> _VOS CONSIGNES_:
Traduisez en anglais cette phrase tirée du texte de lecture : « La sociologue s’intéresse à la manière dont le capitalisme façonne les émotions. »

> _TEXTE DE LECTURE_:
::::::::::
Philippe de Georges, dans l’entretien qu’il a accordé au journal Le Pari de la Conversation numéro 21, fait référence au livre d’Eva Illouz dont il est question dans cet article. Il l’évoque, en soulignant à quel point, à l’époque contemporaine, avec le triomphe de la consommation, on assiste aujourd’hui à l’effacement des questions amoureuses au profit des expériences dans leur immédiateté et leur caractère éphémère, alors que l’amour a quelque chose qui relève de l’impondérable et de l’insaisissable. C’est le sujet de cette étude sociologique, qui s’intéresse à ce qui n’est pas l’amour, ici nommé le « non-amour » : l’ensemble des façons qu’ont les relations d’avorter à peine commencées, de se dissoudre faute d’engagement, d’aboutir à une séparation ou un divorce. Avec les outils, les références et les méthodes propres à sa discipline, qui ne sont pas ceux de la psychanalyse mais ceux de l’université, la sociologue, dans son enquête, aborde un réel de la société contemporaine. Au titre de ce réel, la psychanalyse et la recherche inter-disciplinaire ne peuvent que se sentir concernées.
La Fin de l’amour. Enquête sur un désarroi contemporain, de Eva Illouz
Née au Maroc, dans une famille juive, arrivée à l’âge de dix ans en France, Eva Illouz a enseigné à l’université hébraïque de Jérusalem, à Princeton, aux États-Unis, à l’École des hautes études en sciences sociales (EHESS), à Paris. Elle est notamment l’auteur de Pourquoi l’amour fait mal (2012), Les Sentiments du capitalisme (2006). La sociologue s’intéresse à la manière dont le capitalisme façonne les émotions.
::::::::::
> _JEU DE DONNÉES_:
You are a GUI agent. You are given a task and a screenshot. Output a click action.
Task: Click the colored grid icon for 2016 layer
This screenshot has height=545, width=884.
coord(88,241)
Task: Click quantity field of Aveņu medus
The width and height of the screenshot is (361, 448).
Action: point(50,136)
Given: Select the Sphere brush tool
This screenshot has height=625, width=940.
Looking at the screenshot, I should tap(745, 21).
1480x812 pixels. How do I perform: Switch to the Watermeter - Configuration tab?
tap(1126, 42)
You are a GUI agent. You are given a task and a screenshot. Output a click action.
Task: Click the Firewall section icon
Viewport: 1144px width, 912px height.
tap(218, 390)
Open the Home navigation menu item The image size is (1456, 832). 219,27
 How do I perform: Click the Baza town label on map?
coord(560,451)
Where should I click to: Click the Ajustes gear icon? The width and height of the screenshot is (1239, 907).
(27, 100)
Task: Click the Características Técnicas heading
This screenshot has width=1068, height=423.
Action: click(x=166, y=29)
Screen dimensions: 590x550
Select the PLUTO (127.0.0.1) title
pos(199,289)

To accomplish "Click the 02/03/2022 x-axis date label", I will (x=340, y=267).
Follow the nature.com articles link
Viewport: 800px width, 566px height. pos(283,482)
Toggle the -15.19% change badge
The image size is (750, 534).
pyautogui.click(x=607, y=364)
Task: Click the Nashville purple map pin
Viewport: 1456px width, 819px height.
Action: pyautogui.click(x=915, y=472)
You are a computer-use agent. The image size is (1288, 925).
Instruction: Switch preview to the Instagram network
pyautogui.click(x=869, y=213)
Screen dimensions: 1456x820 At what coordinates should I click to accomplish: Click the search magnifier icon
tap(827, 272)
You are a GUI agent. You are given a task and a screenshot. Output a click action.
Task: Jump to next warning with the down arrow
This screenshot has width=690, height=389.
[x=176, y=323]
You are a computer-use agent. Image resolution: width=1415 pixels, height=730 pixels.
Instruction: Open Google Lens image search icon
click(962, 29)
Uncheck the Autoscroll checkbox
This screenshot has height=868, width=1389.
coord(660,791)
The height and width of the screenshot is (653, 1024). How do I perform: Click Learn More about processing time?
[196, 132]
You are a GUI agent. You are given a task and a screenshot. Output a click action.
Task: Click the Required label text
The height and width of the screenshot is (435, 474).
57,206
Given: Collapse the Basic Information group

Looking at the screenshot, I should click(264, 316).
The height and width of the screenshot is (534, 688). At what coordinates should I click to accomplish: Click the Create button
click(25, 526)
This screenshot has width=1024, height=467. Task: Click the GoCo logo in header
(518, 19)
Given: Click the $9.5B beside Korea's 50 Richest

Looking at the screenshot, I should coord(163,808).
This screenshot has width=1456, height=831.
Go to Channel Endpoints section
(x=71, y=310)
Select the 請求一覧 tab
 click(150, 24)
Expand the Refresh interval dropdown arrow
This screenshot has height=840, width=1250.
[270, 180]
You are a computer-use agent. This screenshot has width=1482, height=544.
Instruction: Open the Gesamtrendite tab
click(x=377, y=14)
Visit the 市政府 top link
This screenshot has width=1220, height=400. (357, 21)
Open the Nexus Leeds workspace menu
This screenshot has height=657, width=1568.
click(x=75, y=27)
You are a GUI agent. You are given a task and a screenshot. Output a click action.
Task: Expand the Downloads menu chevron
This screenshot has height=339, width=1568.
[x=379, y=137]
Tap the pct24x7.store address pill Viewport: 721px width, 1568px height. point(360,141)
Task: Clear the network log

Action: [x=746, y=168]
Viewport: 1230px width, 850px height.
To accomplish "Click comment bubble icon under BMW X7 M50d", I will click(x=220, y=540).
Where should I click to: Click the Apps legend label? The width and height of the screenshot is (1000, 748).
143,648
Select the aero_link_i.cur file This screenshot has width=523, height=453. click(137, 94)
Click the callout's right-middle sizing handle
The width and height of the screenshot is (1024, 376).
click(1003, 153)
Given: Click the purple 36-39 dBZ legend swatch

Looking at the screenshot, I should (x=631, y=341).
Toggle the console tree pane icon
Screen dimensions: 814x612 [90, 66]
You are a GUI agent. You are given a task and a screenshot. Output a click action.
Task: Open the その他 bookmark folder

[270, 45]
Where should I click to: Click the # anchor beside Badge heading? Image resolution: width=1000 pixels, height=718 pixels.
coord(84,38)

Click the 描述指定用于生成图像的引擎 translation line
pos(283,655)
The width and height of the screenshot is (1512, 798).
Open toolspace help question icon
::::::::::
> _SOLUTION CI-DESSOUS_:
The sociologist is interested in the way capitalism shapes emotions.